EXERCISE: All of the data that follows is to be written out exactly, with images excluded.

RAW DATA:
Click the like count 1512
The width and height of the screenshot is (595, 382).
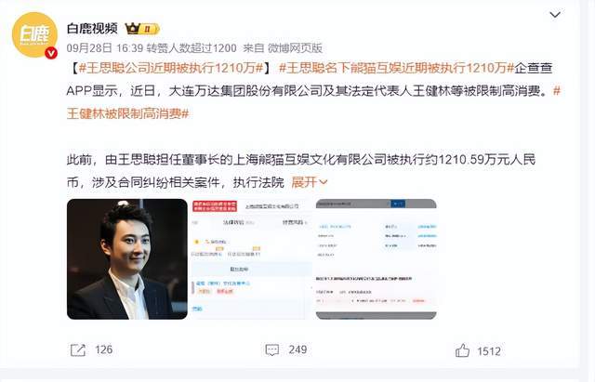pos(489,351)
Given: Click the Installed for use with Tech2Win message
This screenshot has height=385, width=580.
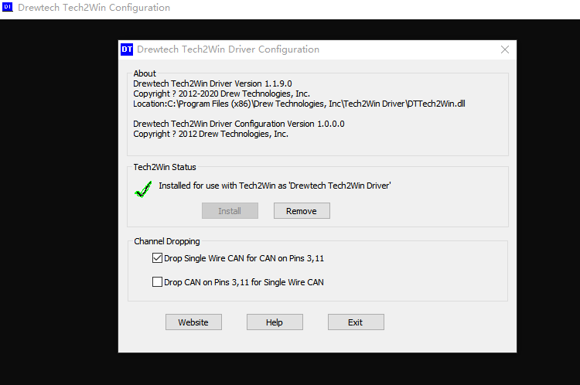Looking at the screenshot, I should coord(275,186).
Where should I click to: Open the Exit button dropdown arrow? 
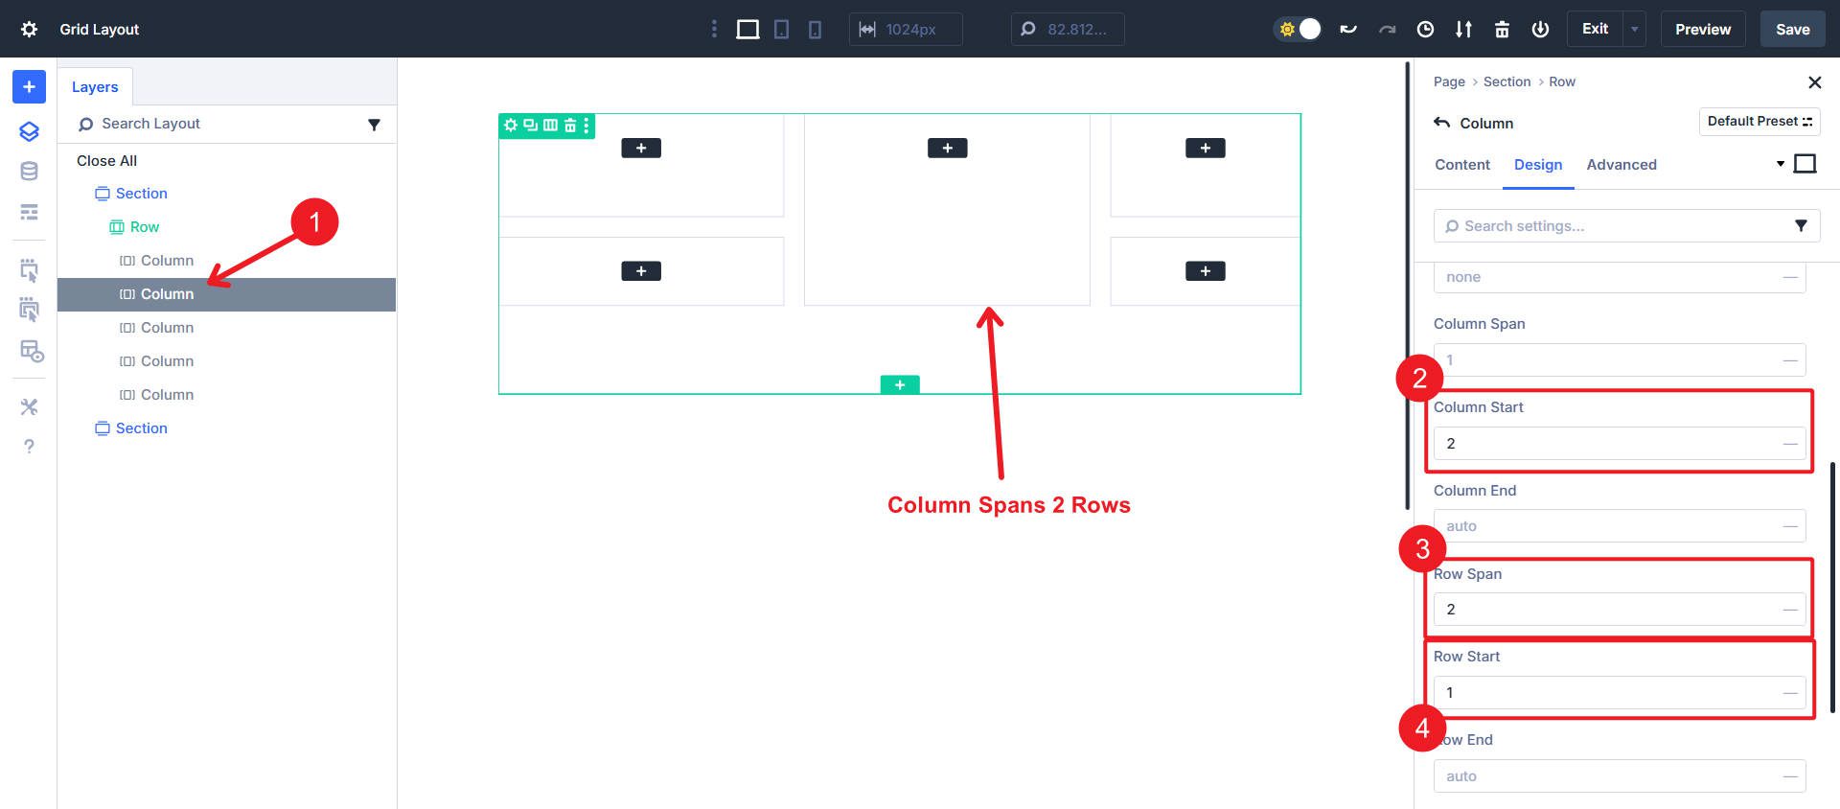click(1634, 30)
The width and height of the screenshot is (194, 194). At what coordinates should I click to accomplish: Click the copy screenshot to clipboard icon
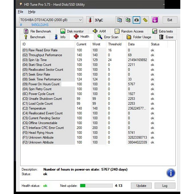(x=128, y=20)
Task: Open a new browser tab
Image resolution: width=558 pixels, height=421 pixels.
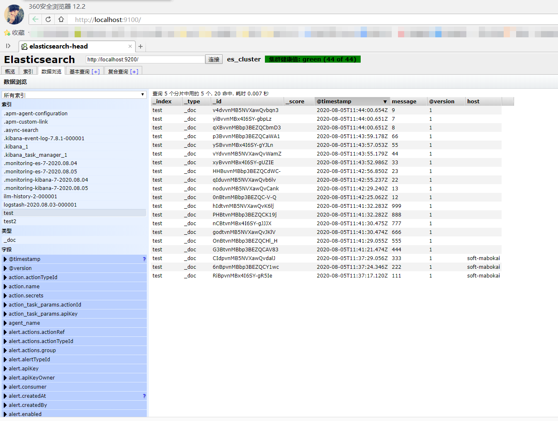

EXERCISE RESPONSE:
Click the like count 1512
The width and height of the screenshot is (595, 382).
pos(489,351)
Given: Click the Installed for use with Tech2Win message
This screenshot has height=385, width=580.
Looking at the screenshot, I should coord(275,186).
Where should I click to: Open the Exit button dropdown arrow? 
click(1634, 30)
The width and height of the screenshot is (194, 194). At what coordinates should I click to accomplish: Click the copy screenshot to clipboard icon
(x=128, y=20)
Task: Open a new browser tab
Image resolution: width=558 pixels, height=421 pixels.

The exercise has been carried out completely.